上手く隠そうにも、自分が創り出した青年は運悪く高身長、隠そうにもこの部屋にそのような場所はない。
つまりThe END………
バンッ!!
部屋のドアが思い切り開いたのと同時に徠は諦めた。
もうどうにでもなれという精神だ、
「あら?」
「な、なに……?」
母は徠の部屋をおもいっきり開けるやいなや徠の横を通り過ぎ、身をかがめた。
徠もその事に驚き母の視線の方に目をやると……
「は!?」
「あらあら、可愛い子ねぇ」
そこには単行本と同じくらいのサイズの"あの青年"がそこにいた。
もっとわかりやすく言うならミニキャラ?デフォルメ?というやつだ。
「おれ!らいとなかいいやつ!あやしいやつじゃない!」
「oh......」
(せめてさ!?ベッドの中に潜り込むとかぬいぐるみのようにするとかにして欲しかったなぁ!?)

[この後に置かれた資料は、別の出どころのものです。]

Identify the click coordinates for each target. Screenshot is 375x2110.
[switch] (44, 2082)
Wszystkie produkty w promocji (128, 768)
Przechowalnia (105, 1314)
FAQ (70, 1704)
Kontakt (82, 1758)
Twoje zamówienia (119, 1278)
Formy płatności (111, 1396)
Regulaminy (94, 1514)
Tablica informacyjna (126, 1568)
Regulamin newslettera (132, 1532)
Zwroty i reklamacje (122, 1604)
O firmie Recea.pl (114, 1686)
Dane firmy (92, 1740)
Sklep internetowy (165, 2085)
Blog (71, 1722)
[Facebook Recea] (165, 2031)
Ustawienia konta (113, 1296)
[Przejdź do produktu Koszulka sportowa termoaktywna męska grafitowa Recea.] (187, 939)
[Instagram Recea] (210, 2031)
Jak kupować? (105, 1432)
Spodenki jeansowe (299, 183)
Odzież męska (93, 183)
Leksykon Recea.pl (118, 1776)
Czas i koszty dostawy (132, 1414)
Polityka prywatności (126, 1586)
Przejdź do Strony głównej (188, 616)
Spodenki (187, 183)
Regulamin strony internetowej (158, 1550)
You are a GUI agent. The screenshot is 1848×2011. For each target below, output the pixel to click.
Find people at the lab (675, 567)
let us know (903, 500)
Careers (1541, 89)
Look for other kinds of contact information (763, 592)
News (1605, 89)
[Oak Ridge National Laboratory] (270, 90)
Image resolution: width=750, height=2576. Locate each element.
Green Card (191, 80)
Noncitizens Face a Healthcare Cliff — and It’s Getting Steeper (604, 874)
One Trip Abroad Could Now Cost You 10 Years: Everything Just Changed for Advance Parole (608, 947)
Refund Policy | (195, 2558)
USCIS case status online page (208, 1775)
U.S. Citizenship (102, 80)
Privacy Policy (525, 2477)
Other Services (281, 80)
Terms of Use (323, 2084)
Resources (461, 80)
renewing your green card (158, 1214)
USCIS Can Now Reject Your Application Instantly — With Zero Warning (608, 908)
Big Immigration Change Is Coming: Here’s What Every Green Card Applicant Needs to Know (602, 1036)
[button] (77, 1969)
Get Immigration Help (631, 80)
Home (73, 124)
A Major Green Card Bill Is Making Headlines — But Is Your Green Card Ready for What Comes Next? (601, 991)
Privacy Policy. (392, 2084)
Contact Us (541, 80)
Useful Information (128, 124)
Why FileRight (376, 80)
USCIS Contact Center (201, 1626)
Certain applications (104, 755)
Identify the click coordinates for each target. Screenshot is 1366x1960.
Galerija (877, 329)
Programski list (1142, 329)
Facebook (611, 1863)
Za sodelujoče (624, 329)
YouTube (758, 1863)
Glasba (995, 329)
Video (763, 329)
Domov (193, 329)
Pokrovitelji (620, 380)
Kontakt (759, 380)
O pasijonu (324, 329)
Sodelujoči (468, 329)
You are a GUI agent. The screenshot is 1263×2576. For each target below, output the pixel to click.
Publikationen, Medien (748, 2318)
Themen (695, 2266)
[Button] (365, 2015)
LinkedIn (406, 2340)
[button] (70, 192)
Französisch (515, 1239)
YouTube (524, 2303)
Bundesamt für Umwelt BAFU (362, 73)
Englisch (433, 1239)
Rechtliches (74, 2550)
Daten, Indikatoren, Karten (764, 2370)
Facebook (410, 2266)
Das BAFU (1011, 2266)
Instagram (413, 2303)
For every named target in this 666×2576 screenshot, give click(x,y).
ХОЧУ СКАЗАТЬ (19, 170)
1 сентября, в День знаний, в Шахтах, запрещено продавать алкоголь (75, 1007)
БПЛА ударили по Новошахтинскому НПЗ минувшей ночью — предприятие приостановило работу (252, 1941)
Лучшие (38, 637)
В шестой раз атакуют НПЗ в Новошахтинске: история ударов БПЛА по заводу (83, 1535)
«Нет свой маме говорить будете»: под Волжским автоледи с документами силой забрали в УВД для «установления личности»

っていうか、自分でも怪しいヤツって思ってたのかよ、と言った表情である。
「可愛いわねぇ!これ、徠が作ったの?すごいお人形さんねぇ!」
さらにその上徠が手作りしたお人形のようにされてしまっている。
しかも喋るハイテクな。
徠からしてみればこの光景にはカオスだろうか、
簡単に言えば死にかけている。
その後、母の戻りが遅いことに心配した父も来て、母に人形を見せつけられると父もその人形(疑似体)の虜になってしまった。
さらに、あの青年は母に「この子はご飯も食べれるのかしら?」と問われ、徠が「無理」と答えようとした瞬間「たべる!!」と即答し、もっと父親と母親に気にいられた。
徠もうなんでもいいやと投げやりになった徠はささっと階段を降りていった。
徠の母親に抱き上げられた青年は徠のその寂しげな後ろ姿をただじーっと見ていた。